- [Your task]
Leave out all pictures while you copy the lines exactly from the one with "Task: Click the" through the last line of the listing.

- [Given records]

-- -- --

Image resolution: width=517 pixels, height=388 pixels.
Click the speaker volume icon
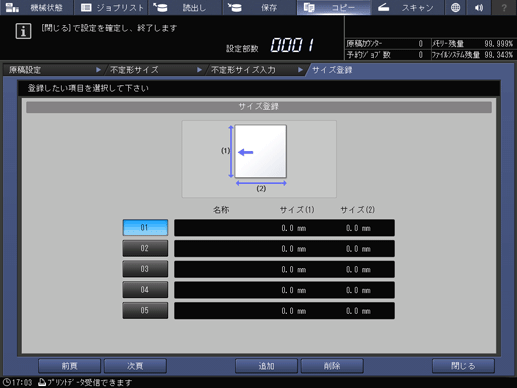pyautogui.click(x=479, y=7)
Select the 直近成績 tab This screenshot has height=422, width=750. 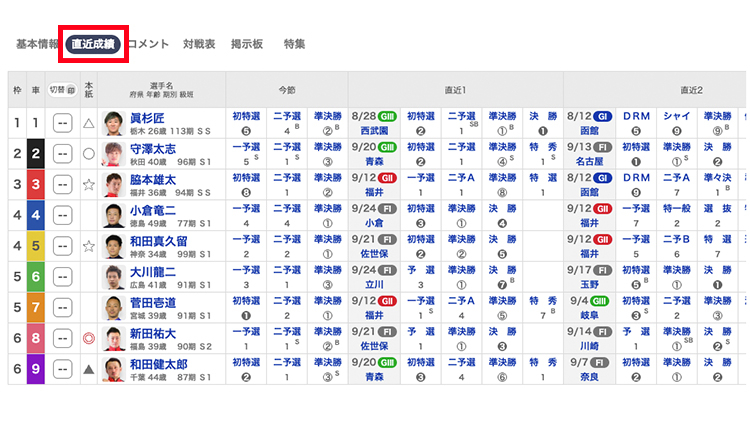(x=93, y=44)
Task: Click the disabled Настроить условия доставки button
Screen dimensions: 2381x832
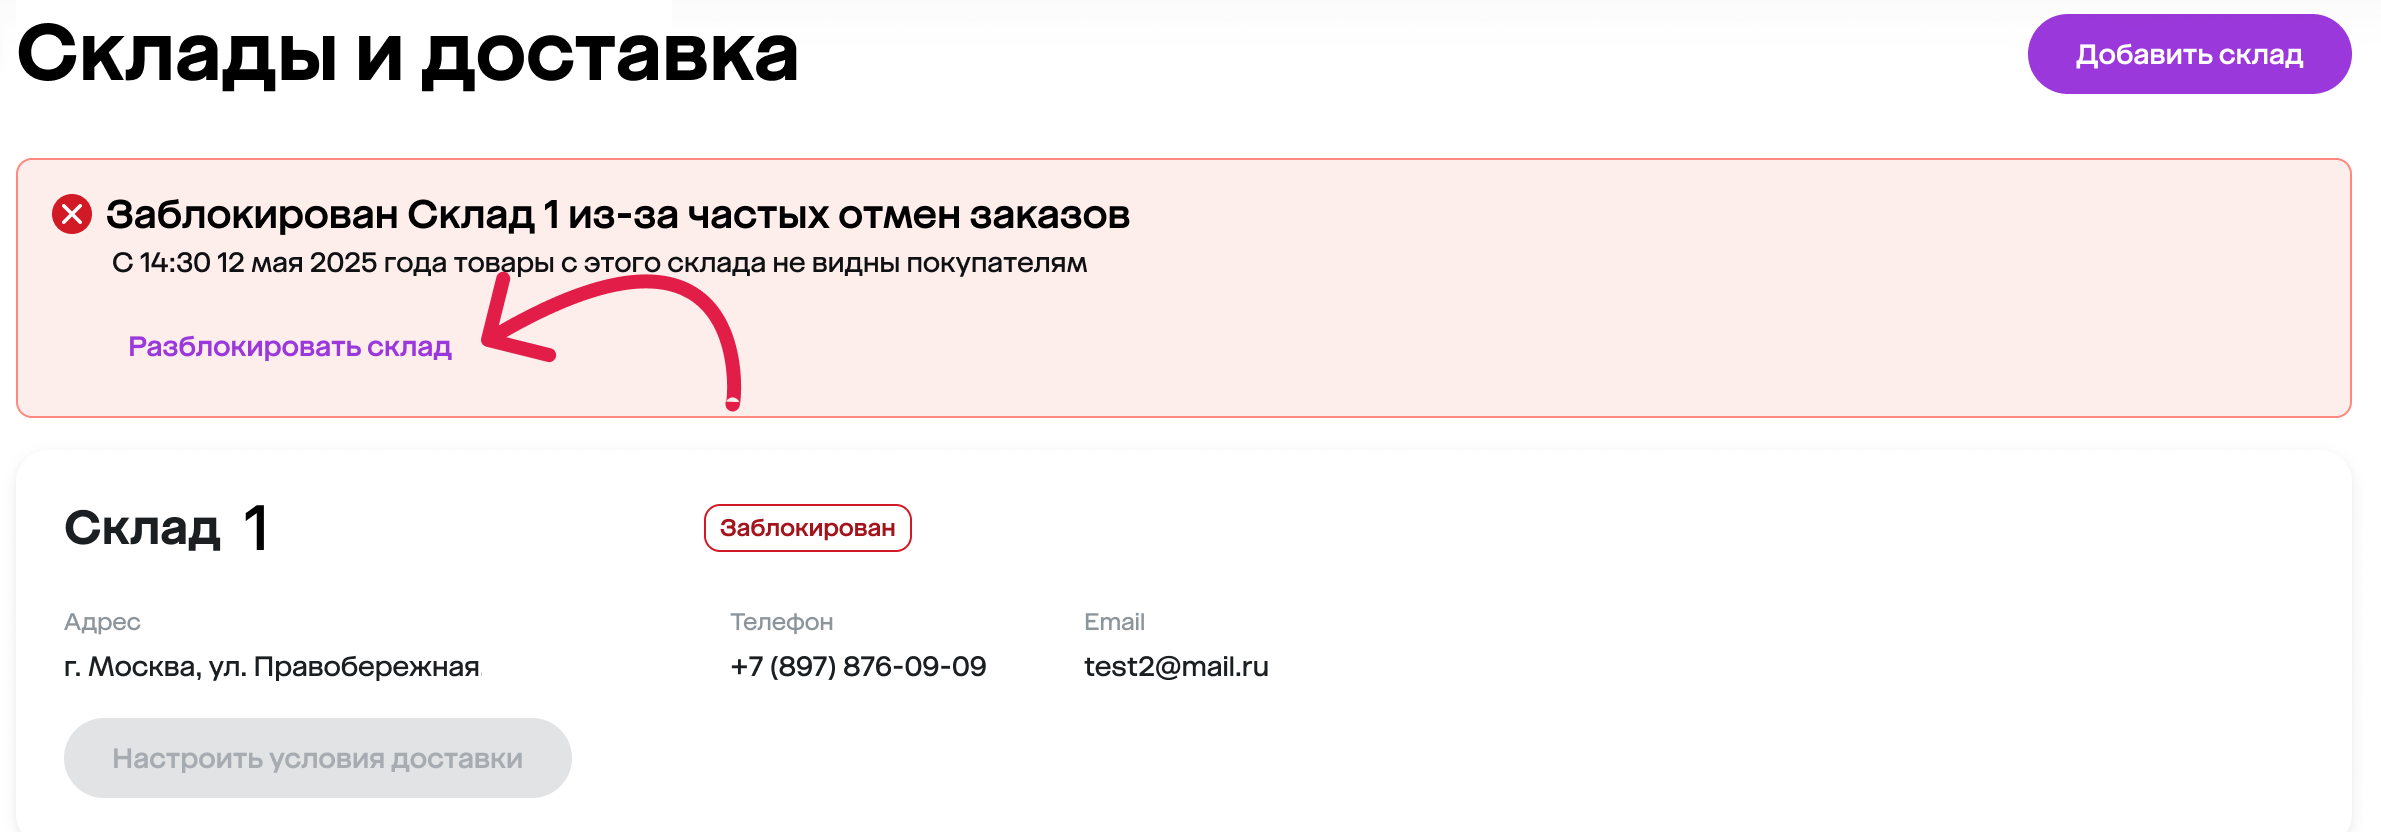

-- -- --

- [Exercise answer]
Task: Click the disabled Настроить условия доставки button
Screen dimensions: 2381x832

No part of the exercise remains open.